:: AUFGABE UND ANFORDERUNGEN ::
Führen Sie jede Zeile der nachstehenden Datensätze auf, die die Zeichenfolge „menu“ enthält. Dabei ist die Groß- und Kleinschreibung zu beachten.

──────

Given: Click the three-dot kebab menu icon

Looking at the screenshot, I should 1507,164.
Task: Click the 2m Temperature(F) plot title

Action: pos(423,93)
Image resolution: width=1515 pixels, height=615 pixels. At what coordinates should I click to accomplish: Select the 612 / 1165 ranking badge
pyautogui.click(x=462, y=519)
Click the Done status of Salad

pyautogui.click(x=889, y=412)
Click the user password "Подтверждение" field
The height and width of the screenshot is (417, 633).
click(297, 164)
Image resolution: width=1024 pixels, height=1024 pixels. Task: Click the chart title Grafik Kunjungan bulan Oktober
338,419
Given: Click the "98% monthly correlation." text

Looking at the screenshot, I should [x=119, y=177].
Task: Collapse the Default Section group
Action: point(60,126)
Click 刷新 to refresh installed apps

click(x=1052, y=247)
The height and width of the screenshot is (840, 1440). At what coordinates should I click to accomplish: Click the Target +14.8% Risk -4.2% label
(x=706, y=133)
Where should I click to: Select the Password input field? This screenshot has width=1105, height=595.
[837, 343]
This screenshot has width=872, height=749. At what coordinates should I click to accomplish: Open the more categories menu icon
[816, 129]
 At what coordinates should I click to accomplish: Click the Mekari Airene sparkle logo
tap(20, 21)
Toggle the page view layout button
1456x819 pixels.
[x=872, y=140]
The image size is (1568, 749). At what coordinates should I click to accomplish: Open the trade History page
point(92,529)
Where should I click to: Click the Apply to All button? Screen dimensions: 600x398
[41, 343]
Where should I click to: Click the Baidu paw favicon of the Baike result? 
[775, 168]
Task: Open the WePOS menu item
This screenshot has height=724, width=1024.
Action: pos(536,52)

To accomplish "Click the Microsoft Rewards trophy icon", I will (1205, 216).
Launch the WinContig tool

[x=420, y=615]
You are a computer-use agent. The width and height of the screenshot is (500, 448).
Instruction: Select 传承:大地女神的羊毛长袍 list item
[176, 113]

──────

:: SCHRIFTLICHE ANTWORT ::
Given: Click the three-dot kebab menu icon
This screenshot has width=872, height=749. At what coordinates should I click to accomplish: Open the more categories menu icon
Task: Open the WePOS menu item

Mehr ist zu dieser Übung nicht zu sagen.